女尊男卑




 兵学校を卒業し、陸兵団に入隊してから約1ヶ月が経ちました。
 最近のバロンでは、神隠しという単語を聞かない日がありません。二歳上の先輩と共に町の巡回にあたっていた僕は、昨夜もまた、バロンの兵士がこつ然と姿を消したという噂を農家のおばさんから聞きました。
「これでもう12人目だよ。一体どうしたものかねえ……」
 皆は神隠しだと噂しますが、そんな言葉で片付けていい問題ではないと僕は思うのです。そのことをカインに相談するため、隊の訓練が終わった後、僕は彼の自宅を訪ねました。
 去年、僕より一足早く学校を卒業したカインは竜騎士団に入隊しました。唯一飛竜と心を通わせることが出来る彼は、入隊と同時に隊長になりました。カインには人を率いるカリスマ性があり、責任感が強く、また槍の腕も確かです。バロンが誇る竜騎士団の長として、何ら申し分ない彼の非凡な才覚を、僕は親友として心から誇らしく感じます。
 カインは最近お酒を嗜むようになりました。バロンでは17歳から飲酒が許されています。つい先日17歳の誕生日を迎えたばかりの彼は、その日からは毎晩のようにお酒を飲むのが習慣になってしまった、おかげで二日酔いに悩んでいると、未だ飲酒が許されない僕に対してどこか優越感をちらつかせた表情で言いました。こういう所は子供の頃から変わりませんが、そんなカインに僕はホッとするのです。
「神隠しなんてオカルトの類、俺も信じられんな」
 グラスに入ったお酒を一気に飲み干し、カインはそう言いました。
「僕もそう思う。誰かが、何かの目的で拉致しているんだ、きっと」
「ところでお前、陸兵団はどうなんだ」
「どうって?」
「また苛められてないだろうな。“セシルちゃん”だったろ昔」
「なっ……そんなことあるもんか!」
「ならいいんだがな。

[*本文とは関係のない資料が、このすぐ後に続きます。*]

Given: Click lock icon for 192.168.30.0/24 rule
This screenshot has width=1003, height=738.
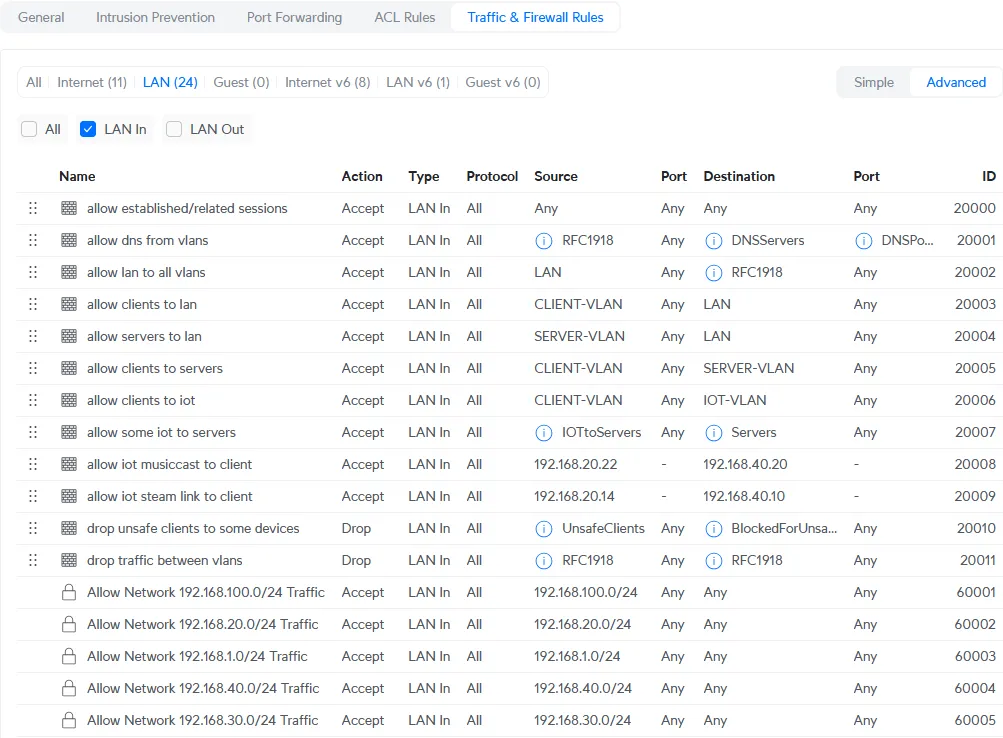Looking at the screenshot, I should pyautogui.click(x=69, y=720).
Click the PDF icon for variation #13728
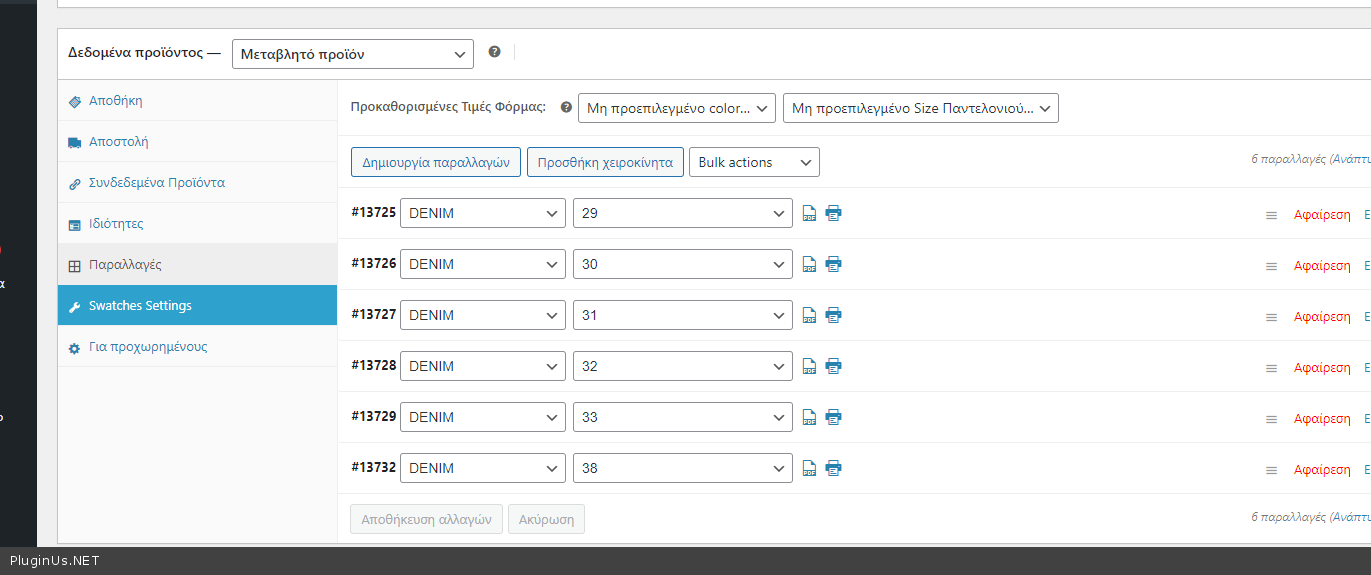 (809, 366)
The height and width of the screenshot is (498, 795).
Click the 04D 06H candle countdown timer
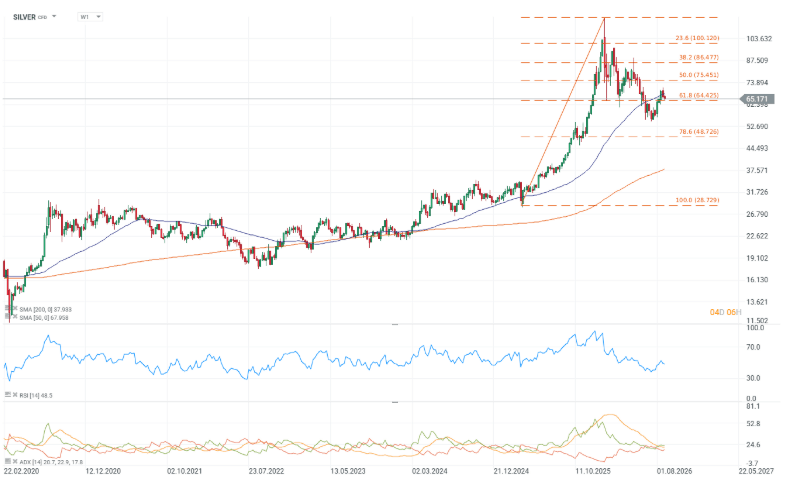pyautogui.click(x=725, y=312)
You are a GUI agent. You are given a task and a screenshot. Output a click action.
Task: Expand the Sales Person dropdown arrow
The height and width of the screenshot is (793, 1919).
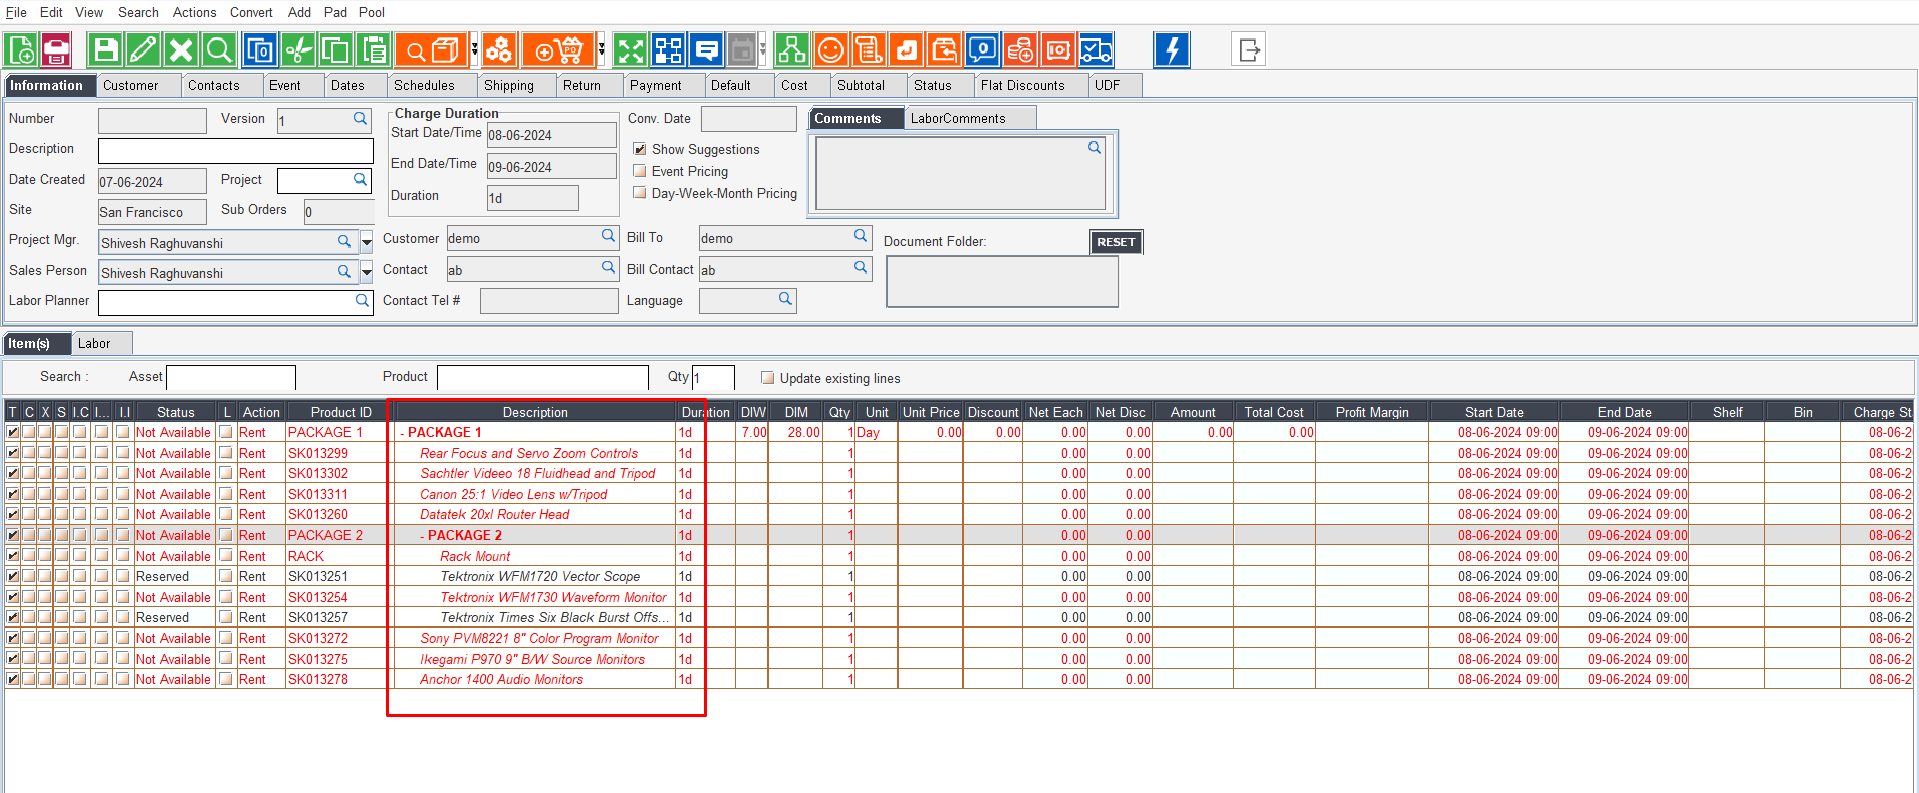(367, 272)
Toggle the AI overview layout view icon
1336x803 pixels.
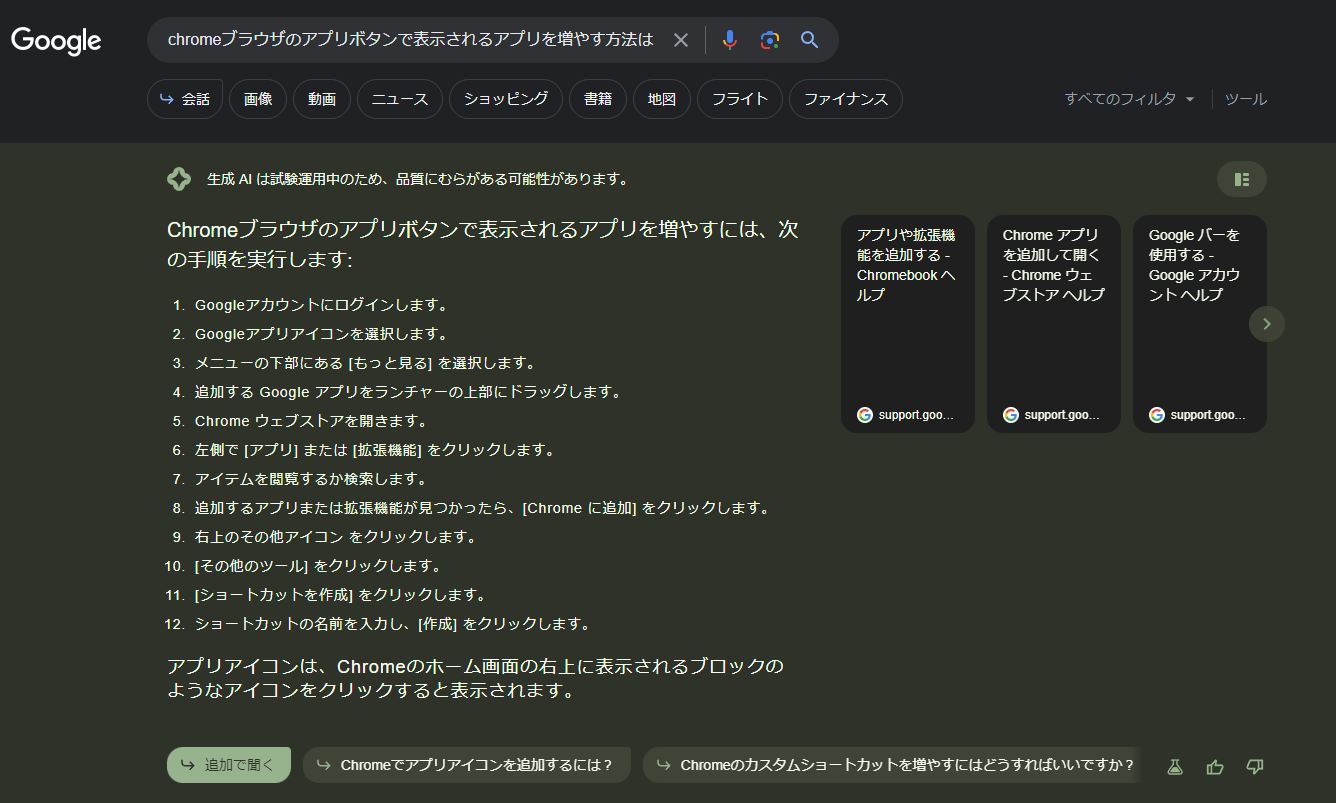click(1241, 179)
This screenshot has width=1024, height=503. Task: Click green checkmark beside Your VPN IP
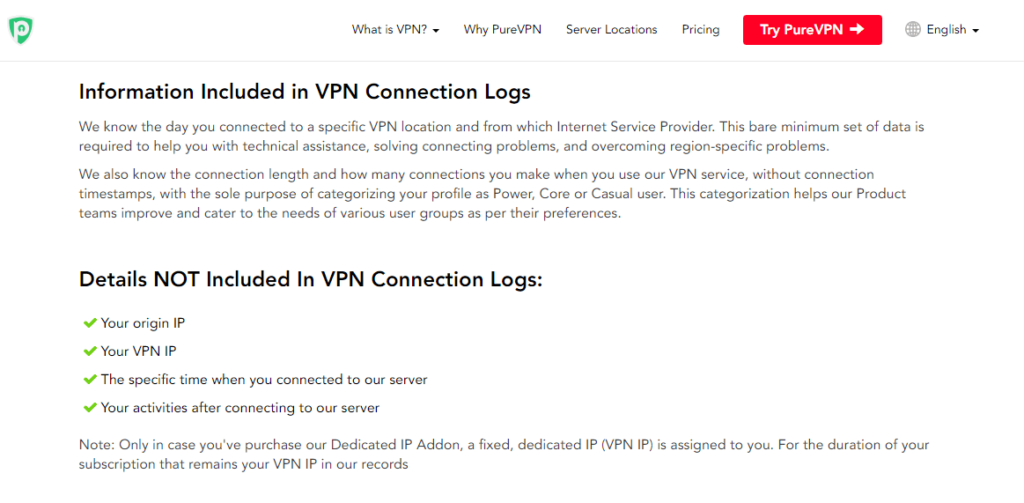(x=90, y=351)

……そう言えばこの前、うちの新入隊員がお前を見て女神がいるとか騒いでてな。あいつは男だと教えてやったら、哀れなぐらい落胆してたぜ」
「……そんな報告、いらないよ」
 きついお酒をどんどん飲むカインの傍ら、僕はホットミルクを口を尖らせフーフーしながら飲んでいました。どうやら陛下の癖が移ったようです。そんな僕を見てカインはシニカルに笑いました。
「セシルお前、来年になっても酒は飲めそうにないな」
「ひどいな、勝手に決めつけるなよ。僕だって17歳になれば……」
「ふうん、なんなら今から予行演習するか?お前が酔うとどうなるのか、見てみたいしな」
「いっいいよそんなの。法律違反だし……」
「怖いんだろ」
「怖くない!」
「じゃあ、飲めよ」
「……分かったよ」
 まんまとカインの口車に乗せられ、僕は彼の差し出したお酒のたっぷり入ったグラス(バーボンのロックだと言っていましたが、ロックって何だろう?)を手に取りました。しかし匂いを嗅いだ瞬間、強烈なアルコールの匂いが鼻先から頭の中に流れ込んできたのです。僕は自分の感覚が麻痺していくのを感じました。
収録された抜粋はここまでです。